*Entries supplied*:
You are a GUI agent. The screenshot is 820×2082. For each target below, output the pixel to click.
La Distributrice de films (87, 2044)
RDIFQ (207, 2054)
* * *
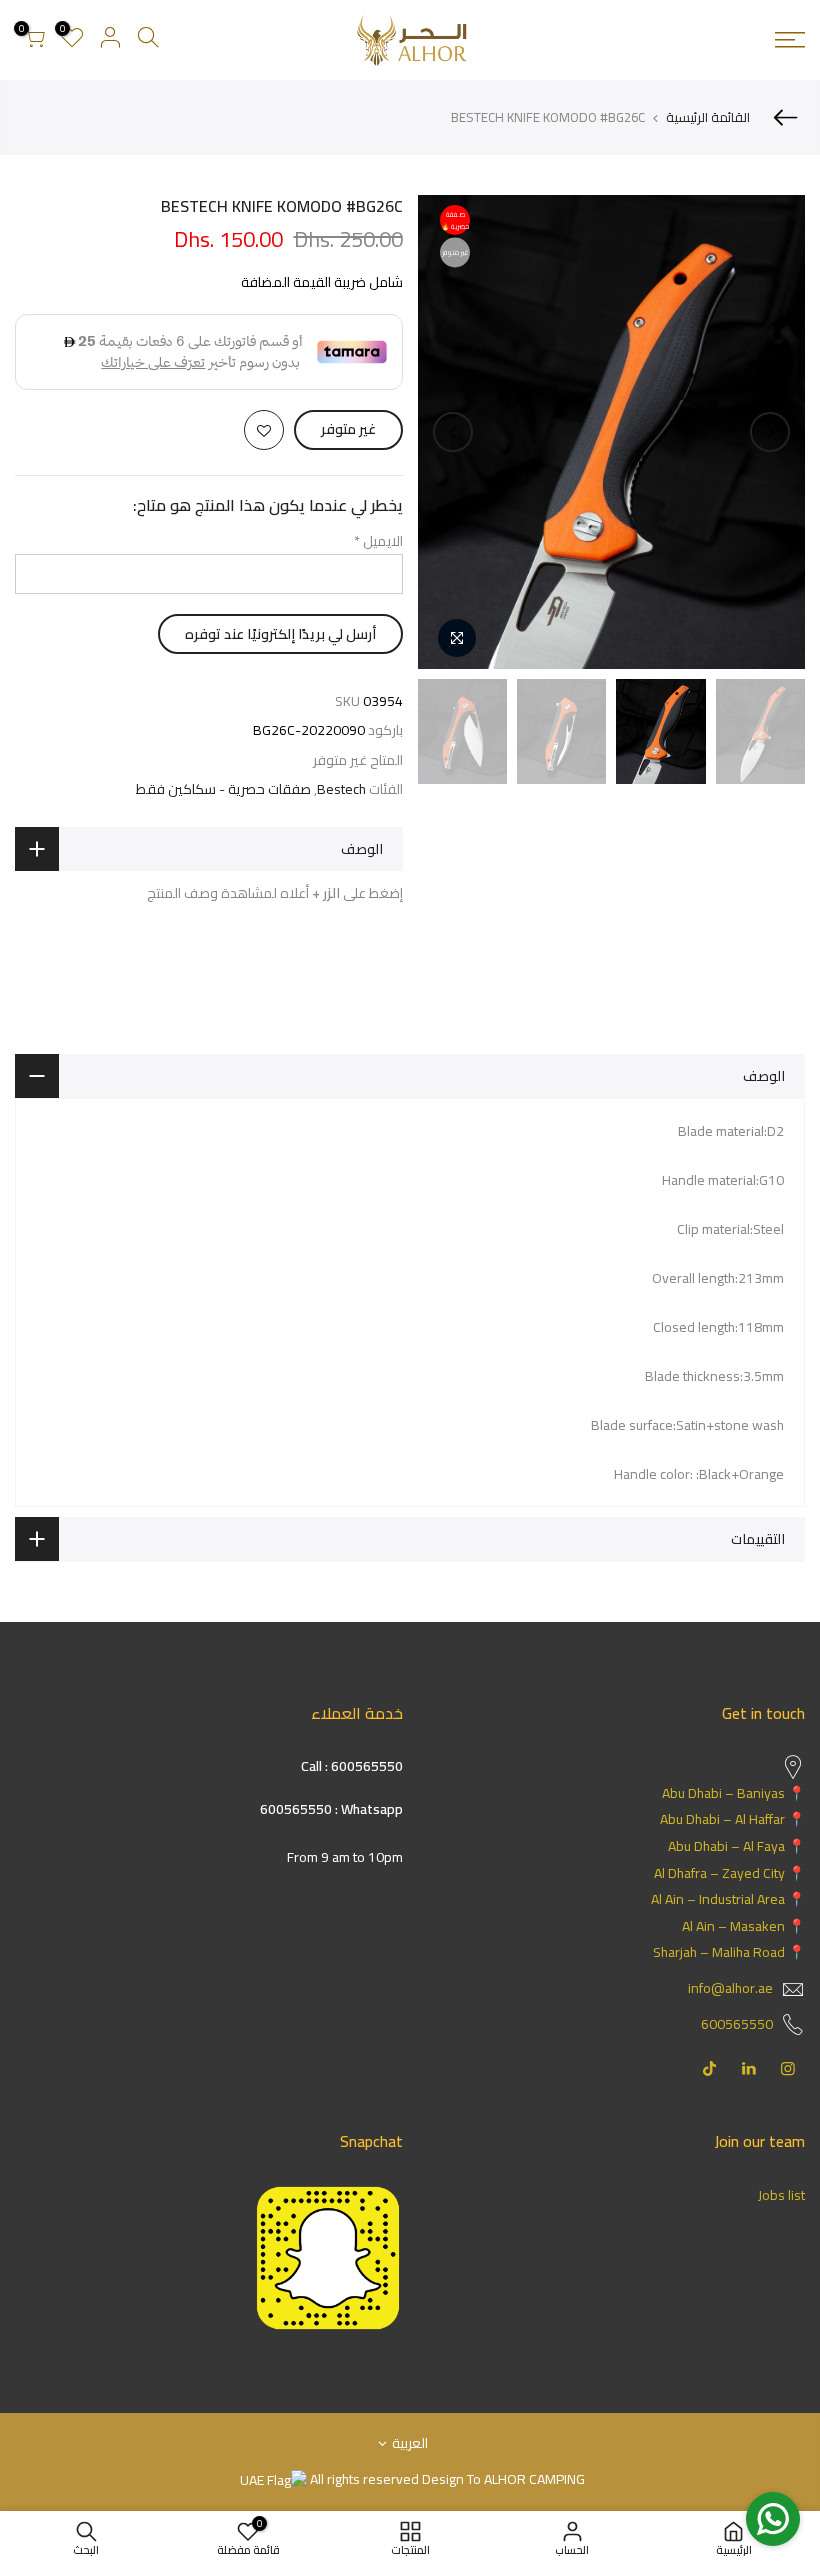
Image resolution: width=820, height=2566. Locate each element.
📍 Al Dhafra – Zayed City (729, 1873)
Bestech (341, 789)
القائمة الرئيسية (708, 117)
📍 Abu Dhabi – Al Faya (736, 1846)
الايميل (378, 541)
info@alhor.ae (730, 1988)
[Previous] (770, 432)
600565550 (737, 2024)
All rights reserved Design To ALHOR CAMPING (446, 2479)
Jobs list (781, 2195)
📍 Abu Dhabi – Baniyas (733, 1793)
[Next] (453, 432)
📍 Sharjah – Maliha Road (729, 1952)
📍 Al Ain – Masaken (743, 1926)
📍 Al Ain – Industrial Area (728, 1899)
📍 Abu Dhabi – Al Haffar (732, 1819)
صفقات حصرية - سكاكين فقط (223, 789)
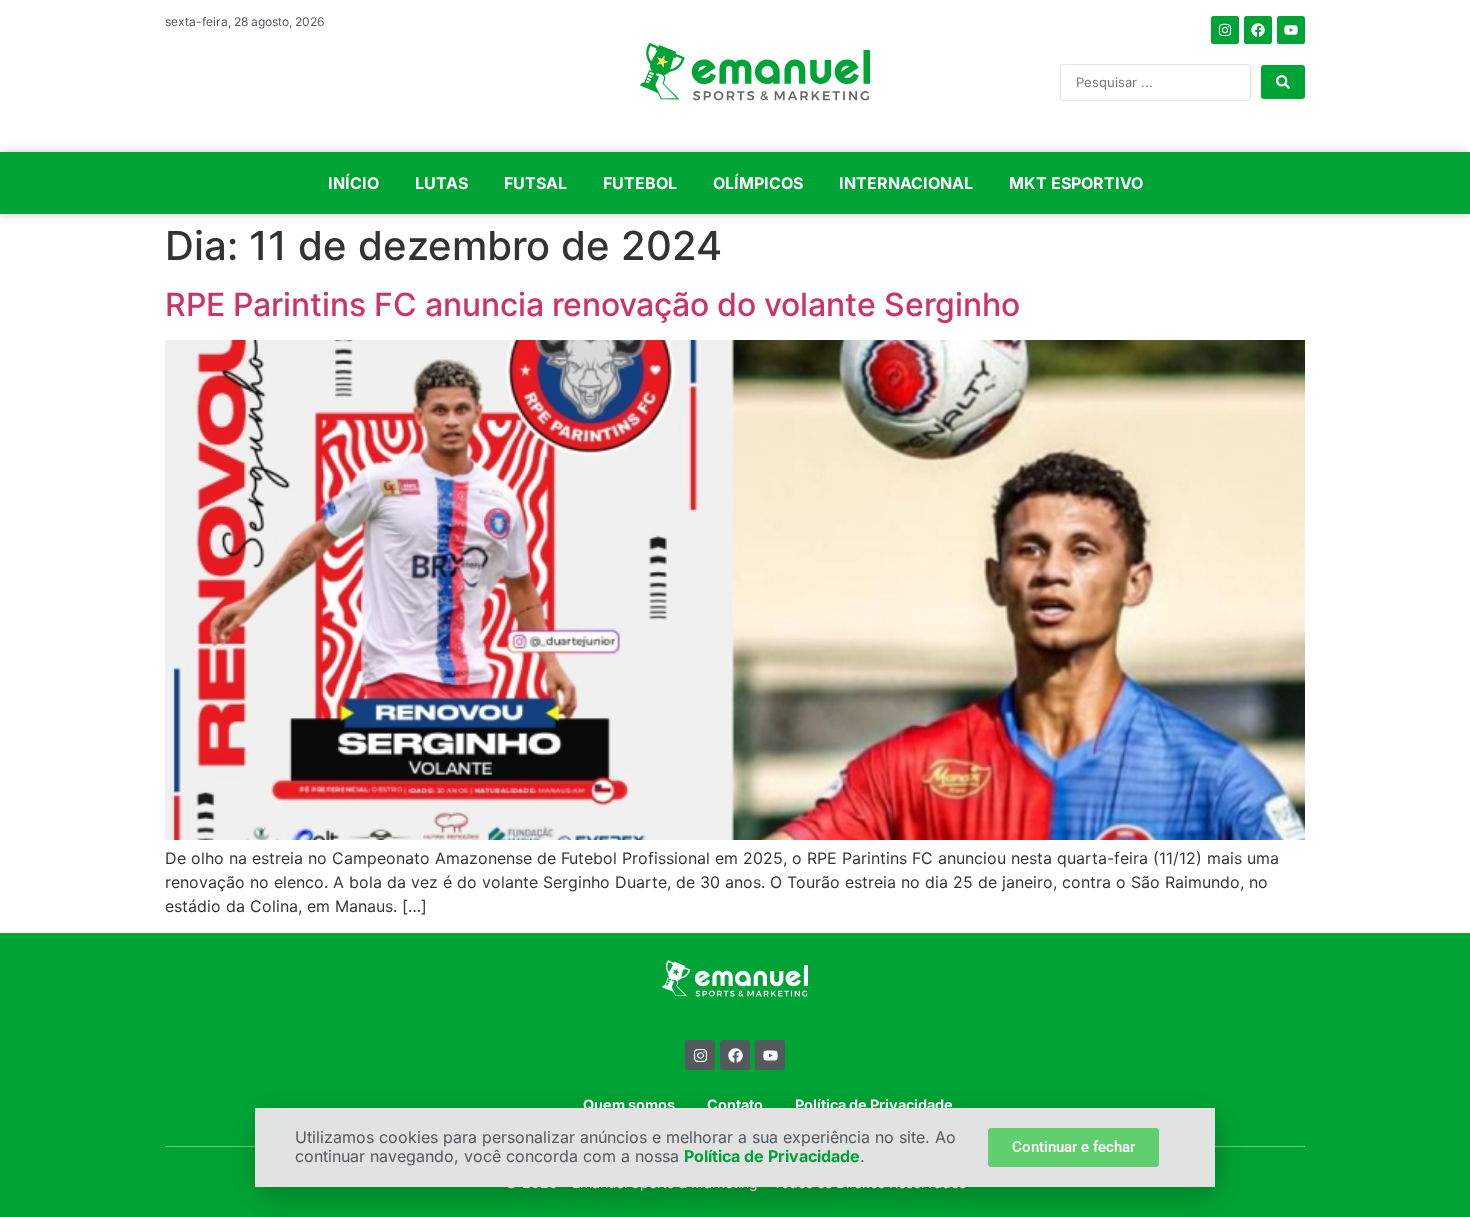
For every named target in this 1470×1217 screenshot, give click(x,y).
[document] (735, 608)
* * *
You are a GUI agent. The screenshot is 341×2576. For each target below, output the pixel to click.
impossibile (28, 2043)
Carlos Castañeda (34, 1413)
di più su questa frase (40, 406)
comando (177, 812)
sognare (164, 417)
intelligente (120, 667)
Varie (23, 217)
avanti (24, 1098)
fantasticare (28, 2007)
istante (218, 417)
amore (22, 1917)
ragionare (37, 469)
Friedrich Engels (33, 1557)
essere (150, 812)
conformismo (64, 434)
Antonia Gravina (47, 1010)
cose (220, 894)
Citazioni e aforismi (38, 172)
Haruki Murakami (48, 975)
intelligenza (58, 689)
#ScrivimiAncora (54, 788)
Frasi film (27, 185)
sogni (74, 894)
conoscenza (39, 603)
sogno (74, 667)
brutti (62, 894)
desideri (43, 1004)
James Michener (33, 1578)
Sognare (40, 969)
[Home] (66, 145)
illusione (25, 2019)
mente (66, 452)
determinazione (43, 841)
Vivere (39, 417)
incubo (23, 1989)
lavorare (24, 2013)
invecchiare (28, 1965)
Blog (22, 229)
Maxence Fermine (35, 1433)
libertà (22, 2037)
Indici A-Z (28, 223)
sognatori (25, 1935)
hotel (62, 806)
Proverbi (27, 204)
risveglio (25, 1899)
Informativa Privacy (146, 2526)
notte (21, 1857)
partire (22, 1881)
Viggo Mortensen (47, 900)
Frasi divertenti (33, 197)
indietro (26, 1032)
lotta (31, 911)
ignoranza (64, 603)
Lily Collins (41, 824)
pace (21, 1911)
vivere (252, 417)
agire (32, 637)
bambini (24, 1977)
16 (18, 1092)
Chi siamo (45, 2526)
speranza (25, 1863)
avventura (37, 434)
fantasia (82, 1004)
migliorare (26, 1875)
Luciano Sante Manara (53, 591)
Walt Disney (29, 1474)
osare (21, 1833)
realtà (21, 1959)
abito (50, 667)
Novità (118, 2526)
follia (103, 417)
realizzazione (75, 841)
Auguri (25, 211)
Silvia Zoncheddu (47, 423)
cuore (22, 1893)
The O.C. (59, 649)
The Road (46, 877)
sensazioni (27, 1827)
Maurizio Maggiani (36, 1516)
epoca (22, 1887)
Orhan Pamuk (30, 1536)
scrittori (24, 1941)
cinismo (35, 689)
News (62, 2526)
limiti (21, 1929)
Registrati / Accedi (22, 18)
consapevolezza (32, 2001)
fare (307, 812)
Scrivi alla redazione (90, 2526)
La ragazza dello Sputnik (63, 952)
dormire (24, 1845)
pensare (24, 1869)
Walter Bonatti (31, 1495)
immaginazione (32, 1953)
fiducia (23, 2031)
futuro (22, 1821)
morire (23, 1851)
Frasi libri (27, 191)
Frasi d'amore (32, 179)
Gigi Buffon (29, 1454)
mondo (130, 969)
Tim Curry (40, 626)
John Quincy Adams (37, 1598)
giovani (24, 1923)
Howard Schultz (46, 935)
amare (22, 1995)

*Exercise directions*: Only those lines of the entries above that run from the line containing "Luciano Sante Manara (53, 591)" to the line containing "fiducia (23, 2031)", both included, should be transcribed exactly.

*Exercise output*:
Luciano Sante Manara (53, 591)
Walt Disney (29, 1474)
osare (21, 1833)
realtà (21, 1959)
abito (50, 667)
Novità (118, 2526)
follia (103, 417)
realizzazione (75, 841)
Auguri (25, 211)
Silvia Zoncheddu (47, 423)
cuore (22, 1893)
The O.C. (59, 649)
The Road (46, 877)
sensazioni (27, 1827)
Maurizio Maggiani (36, 1516)
epoca (22, 1887)
Orhan Pamuk (30, 1536)
scrittori (24, 1941)
cinismo (35, 689)
News (62, 2526)
limiti (21, 1929)
Registrati / Accedi (22, 18)
consapevolezza (32, 2001)
fare (307, 812)
Scrivi alla redazione (90, 2526)
La ragazza dello Sputnik (63, 952)
dormire (24, 1845)
pensare (24, 1869)
Walter Bonatti (31, 1495)
immaginazione (32, 1953)
fiducia (23, 2031)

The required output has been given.